> **What the exercise asks**: Please update the listing below so that every "computer-use agent" becomes "screen-control agent", and keep all other text the same.

> **Dataset content**:
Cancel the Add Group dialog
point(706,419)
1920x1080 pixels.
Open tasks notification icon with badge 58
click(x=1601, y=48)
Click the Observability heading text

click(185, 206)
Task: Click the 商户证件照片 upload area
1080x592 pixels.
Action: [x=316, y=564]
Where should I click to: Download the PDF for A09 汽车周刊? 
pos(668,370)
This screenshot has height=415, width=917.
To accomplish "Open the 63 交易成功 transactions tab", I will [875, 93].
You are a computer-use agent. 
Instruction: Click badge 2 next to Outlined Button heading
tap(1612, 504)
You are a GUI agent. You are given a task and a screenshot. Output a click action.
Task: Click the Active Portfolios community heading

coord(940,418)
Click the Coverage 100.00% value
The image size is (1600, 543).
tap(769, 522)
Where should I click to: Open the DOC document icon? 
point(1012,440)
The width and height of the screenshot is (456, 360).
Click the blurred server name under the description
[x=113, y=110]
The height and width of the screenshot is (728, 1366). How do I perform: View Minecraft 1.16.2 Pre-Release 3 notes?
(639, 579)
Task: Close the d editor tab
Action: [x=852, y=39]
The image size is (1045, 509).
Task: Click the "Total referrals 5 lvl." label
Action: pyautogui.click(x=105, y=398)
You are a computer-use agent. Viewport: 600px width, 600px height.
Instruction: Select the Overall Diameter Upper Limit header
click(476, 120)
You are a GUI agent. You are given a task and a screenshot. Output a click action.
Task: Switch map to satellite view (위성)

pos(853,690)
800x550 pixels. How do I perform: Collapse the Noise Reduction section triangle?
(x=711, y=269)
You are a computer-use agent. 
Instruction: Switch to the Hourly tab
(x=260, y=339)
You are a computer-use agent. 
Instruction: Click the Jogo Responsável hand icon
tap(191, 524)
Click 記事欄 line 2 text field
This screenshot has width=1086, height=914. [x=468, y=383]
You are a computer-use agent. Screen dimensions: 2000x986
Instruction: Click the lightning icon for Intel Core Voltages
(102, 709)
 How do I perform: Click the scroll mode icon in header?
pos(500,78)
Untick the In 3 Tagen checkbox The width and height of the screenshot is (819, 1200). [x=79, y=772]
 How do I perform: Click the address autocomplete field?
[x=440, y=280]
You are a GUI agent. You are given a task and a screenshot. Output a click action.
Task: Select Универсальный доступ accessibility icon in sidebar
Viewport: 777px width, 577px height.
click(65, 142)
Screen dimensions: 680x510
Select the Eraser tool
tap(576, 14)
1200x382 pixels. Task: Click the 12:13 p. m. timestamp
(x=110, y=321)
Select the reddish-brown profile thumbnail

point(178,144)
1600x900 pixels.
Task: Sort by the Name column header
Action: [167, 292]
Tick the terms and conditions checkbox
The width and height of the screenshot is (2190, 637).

> **Exercise solution**:
Cancel the Add Group dialog
point(706,419)
1920x1080 pixels.
Open tasks notification icon with badge 58
click(x=1601, y=48)
Click the Observability heading text

click(185, 206)
Task: Click the 商户证件照片 upload area
1080x592 pixels.
Action: [x=316, y=564]
Where should I click to: Download the PDF for A09 汽车周刊? 
pos(668,370)
This screenshot has height=415, width=917.
To accomplish "Open the 63 交易成功 transactions tab", I will [875, 93].
You are a screen-control agent. 
Instruction: Click badge 2 next to Outlined Button heading
tap(1612, 504)
You are a GUI agent. You are given a task and a screenshot. Output a click action.
Task: Click the Active Portfolios community heading

coord(940,418)
Click the Coverage 100.00% value
The image size is (1600, 543).
tap(769, 522)
Where should I click to: Open the DOC document icon? 
point(1012,440)
The width and height of the screenshot is (456, 360).
Click the blurred server name under the description
[x=113, y=110]
The height and width of the screenshot is (728, 1366). How do I perform: View Minecraft 1.16.2 Pre-Release 3 notes?
(639, 579)
Task: Close the d editor tab
Action: [x=852, y=39]
The image size is (1045, 509).
Task: Click the "Total referrals 5 lvl." label
Action: pyautogui.click(x=105, y=398)
You are a screen-control agent. Viewport: 600px width, 600px height.
Instruction: Select the Overall Diameter Upper Limit header
click(476, 120)
You are a GUI agent. You are given a task and a screenshot. Output a click action.
Task: Switch map to satellite view (위성)

pos(853,690)
800x550 pixels. How do I perform: Collapse the Noise Reduction section triangle?
(x=711, y=269)
You are a screen-control agent. 
Instruction: Switch to the Hourly tab
(x=260, y=339)
You are a screen-control agent. 
Instruction: Click the Jogo Responsável hand icon
tap(191, 524)
Click 記事欄 line 2 text field
This screenshot has width=1086, height=914. [x=468, y=383]
You are a screen-control agent. Screen dimensions: 2000x986
Instruction: Click the lightning icon for Intel Core Voltages
(102, 709)
 How do I perform: Click the scroll mode icon in header?
pos(500,78)
Untick the In 3 Tagen checkbox The width and height of the screenshot is (819, 1200). [x=79, y=772]
 How do I perform: Click the address autocomplete field?
[x=440, y=280]
You are a GUI agent. You are given a task and a screenshot. Output a click action.
Task: Select Универсальный доступ accessibility icon in sidebar
Viewport: 777px width, 577px height.
click(65, 142)
Screen dimensions: 680x510
Select the Eraser tool
tap(576, 14)
1200x382 pixels. Task: Click the 12:13 p. m. timestamp
(x=110, y=321)
Select the reddish-brown profile thumbnail

point(178,144)
1600x900 pixels.
Task: Sort by the Name column header
Action: [167, 292]
Tick the terms and conditions checkbox
The width and height of the screenshot is (2190, 637).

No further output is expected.